Ben Carson Reading Room opens at Archbishop Borders School

 
By Elizabeth Lowe
elowe@CatholicReview.org

Twitter: @ReviewLowe
Archbishop Borders School fourth-grader Ronald Herrera said if his peers want to grow up and be successful – like renowned Johns Hopkins Hospital pediatric neurosurgeon Dr. Benjamin Carson – they must read.  
“Reading helps you do stuff,” said Ronald, 10.
The 46th Ben Carson Reading Room opened April 19 at the Highlandtown school,  the first Catholic school in the Archdiocese of Baltimore with one, said Cathy Marshall, principal.
To view a slideshow of the event, navigate the arrows below.
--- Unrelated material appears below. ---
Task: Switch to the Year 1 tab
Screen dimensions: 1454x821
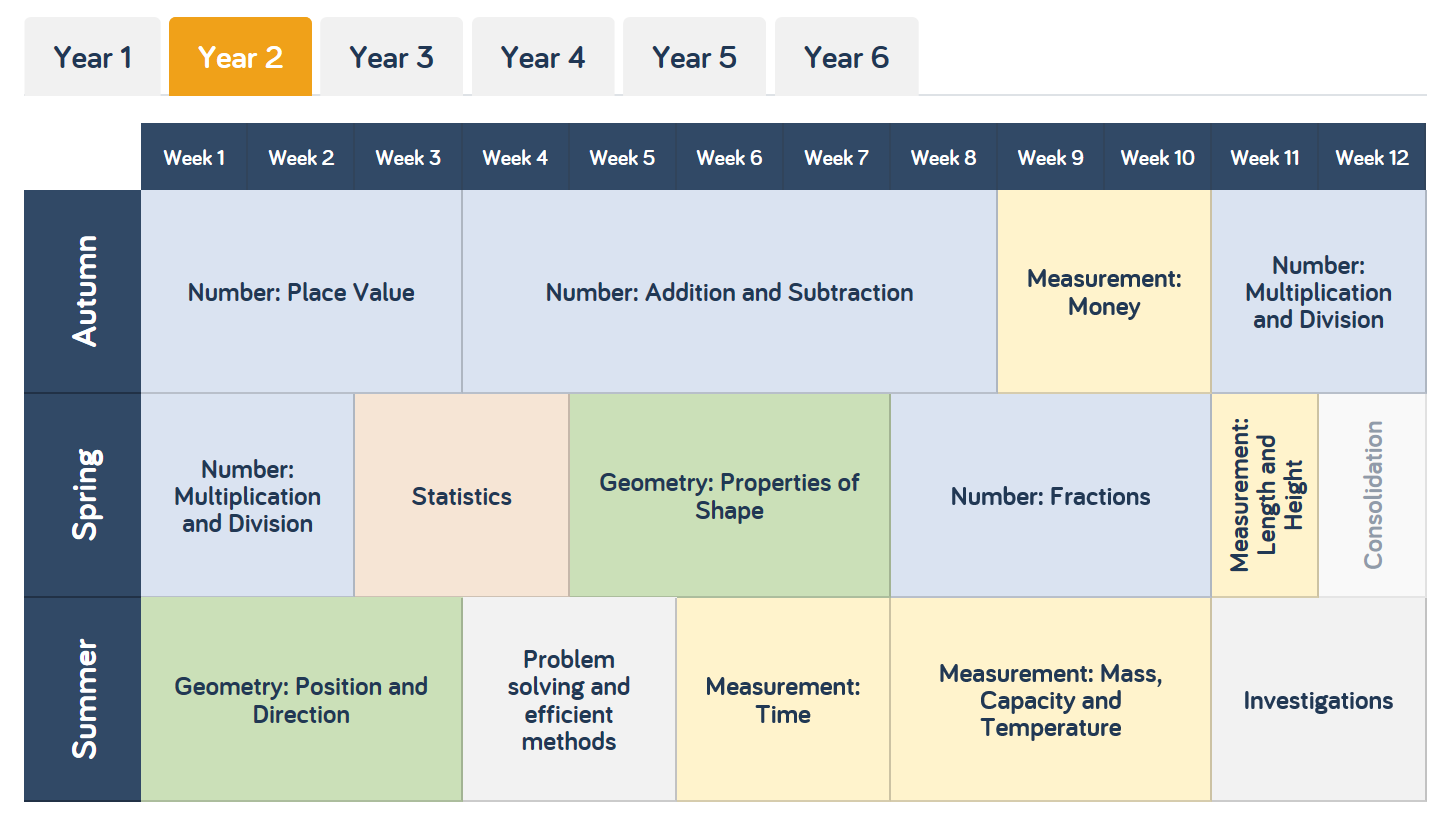Action: click(x=92, y=57)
Archbishop Borders is the only Catholic school in the archdiocese with a dual-language curriculum, an immersion program in English and Spanish.
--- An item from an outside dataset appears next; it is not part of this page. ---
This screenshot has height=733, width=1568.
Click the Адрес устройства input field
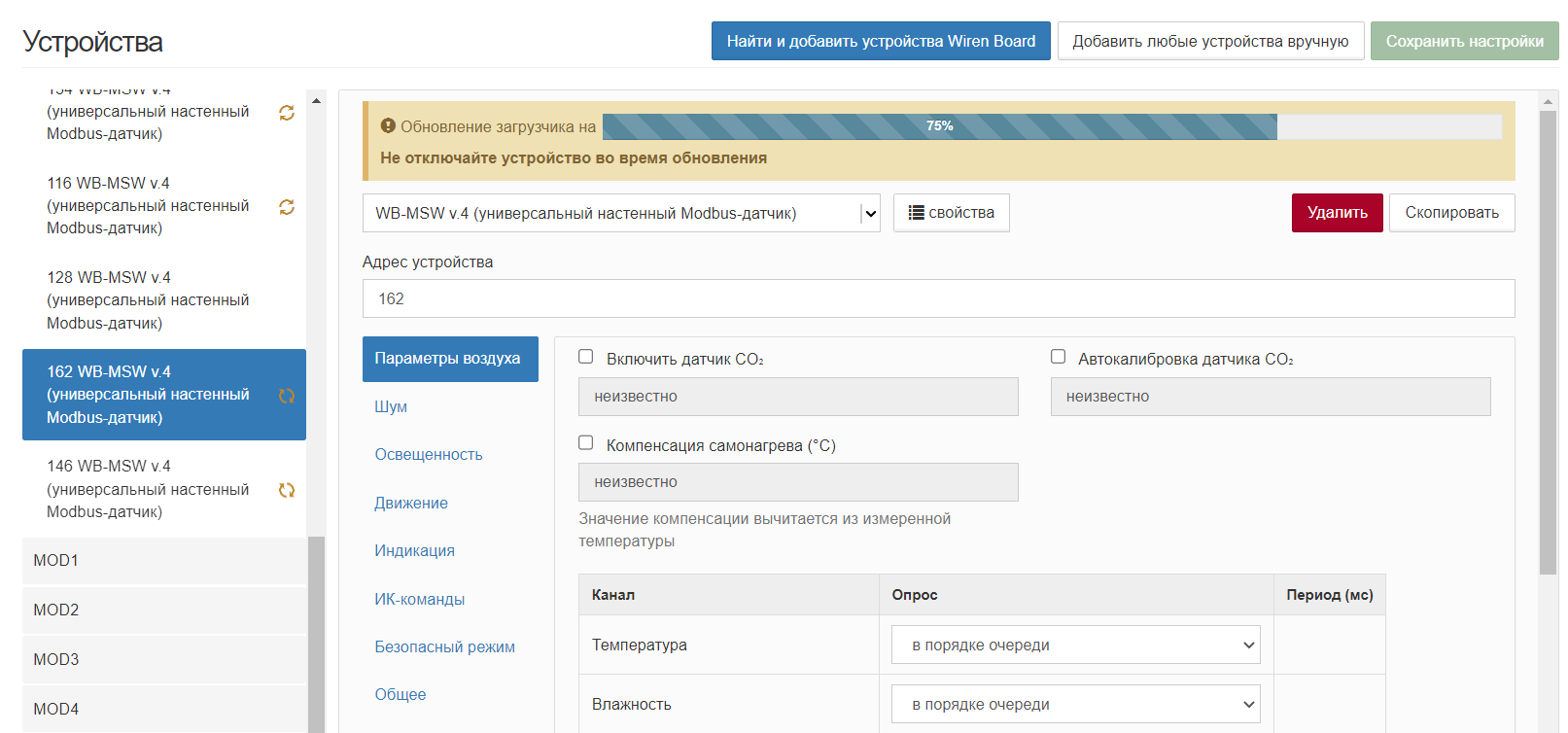pyautogui.click(x=938, y=298)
All of the school’s approximately 140 students in pre-kindergarten for 3-year-olds through eighth grade have access to the reading room, which has more than 1,700 books – in English and Spanish – and six e-readers, Marshall said.  
Eighth-grader Niyah Ross, 14, who plans to read in the room often, called the space “extraordinary.”  
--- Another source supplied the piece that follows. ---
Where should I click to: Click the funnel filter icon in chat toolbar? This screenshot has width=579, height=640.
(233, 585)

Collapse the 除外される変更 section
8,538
Both Ronald and Niyah said reading is “very important.”
“If you want to be successful, you have to (read),” Niyah said. “Reading is cool. It’s like math – it’s in everything.”
The room “is to get them excited about reading,” said Monika Morgan, Archbishop Borders’ fifth grader teacher, and “has definitely sparked their interest.”
Students will read a minimum of 30 minutes in the space, but older students are expected to read for longer periods, said Morgan.
While many students know of Dr. Carson, Morgan said, not too many have books at home.
“This is going to be their main source of where they get their books and do their reading,” Morgan said.
With bright blue walls, colorful floor tiles, bean bag chairs and other comfortable seating, the room is kid-friendly and inviting.
In one corner of the room a reading chart is posted. Between April 22 and June 7, the goal is to log 14,650 minutes.
Dr. Benjamin Carson and his wife, Candy Carson, co-founded the Carson Scholars Fund in 1994, a nonprofit that works to combat illiteracy.
“Anywhere you want to go … you can do it in the reading room,” Dr. Carson said in a video message to students.
Growing up, Dr. Carson’s mother required him to read books and write book reports for her.  
Candy Carson told students that through reading, they’ll visit new places.
“Oh, the places you’ll go,” Candy Carson said. “Take advantage of the reading room.”
The project cost $10,000, Marshall said, and was paid with a Bank of America grant through the Ben Carson Scholars Fund. The Ben Carson Reading Project is a fund initiative.